LLMs have mastered language, but the world is so much more than just language.
Having a better model of the world (the kind that we have naturally developed through actually living in it) would allow AIs to understand the real world.
By introducing new sets of micro-targeted training data, we've improved little by little, mole-whacking our way along, patching little holes in LLM understanding. However, we still don't have a fundamental world model.
xAI is working on this. Google is working on it with Genie3.
From what I understand, the biggest impediment to world model development is training data, which isn't readily available in the same abundance that LLM training data is.

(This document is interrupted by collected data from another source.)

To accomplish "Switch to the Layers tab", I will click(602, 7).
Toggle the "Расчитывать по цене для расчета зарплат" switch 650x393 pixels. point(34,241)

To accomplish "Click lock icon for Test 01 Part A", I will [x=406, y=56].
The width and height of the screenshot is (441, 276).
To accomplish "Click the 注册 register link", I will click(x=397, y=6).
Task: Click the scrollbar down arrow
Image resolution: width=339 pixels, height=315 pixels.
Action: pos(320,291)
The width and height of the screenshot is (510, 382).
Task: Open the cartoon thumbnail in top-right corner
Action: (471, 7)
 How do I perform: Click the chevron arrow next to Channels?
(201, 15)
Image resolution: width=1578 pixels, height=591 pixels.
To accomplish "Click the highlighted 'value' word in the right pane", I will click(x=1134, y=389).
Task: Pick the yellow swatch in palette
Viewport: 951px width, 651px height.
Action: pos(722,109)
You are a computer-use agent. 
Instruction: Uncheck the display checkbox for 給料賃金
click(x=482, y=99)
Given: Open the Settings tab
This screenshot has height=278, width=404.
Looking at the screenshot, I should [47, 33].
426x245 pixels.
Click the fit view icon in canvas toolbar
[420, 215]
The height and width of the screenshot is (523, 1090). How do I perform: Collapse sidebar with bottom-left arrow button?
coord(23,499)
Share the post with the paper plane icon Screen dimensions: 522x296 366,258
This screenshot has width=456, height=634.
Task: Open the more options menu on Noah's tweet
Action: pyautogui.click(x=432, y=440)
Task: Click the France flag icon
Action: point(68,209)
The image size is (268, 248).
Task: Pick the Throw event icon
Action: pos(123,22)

A lot of smart AI researchers are focused on this. Google is building Genie 3. xAI is working on it too.
I was excited to see Fei Fei Lee launch Marble to the public. I played around with it, and it is pretty amazing, allowing you to generate navigable 3D spaces from words or images.
I gave it a photo of my record player, and it built a beautiful living room around it with one noticeable oddity- the couch faces an empty wall, while the TV looks out towards the kitchen island.
Now personally, I love an old-school living room with no TV, but if you're going to have a TV, there should be a place to sit and watch it. As a human who has sat in poorly-designed living rooms, trying to pretend like TV from a far-off angle is enjoyable, this is part of my world model.
This makes me wonder, will world models actually put AI any closer to a real understanding of the world, or will it just allow us to generate 3D spaces, the way an LLM can generate sentences, stories, code, etc.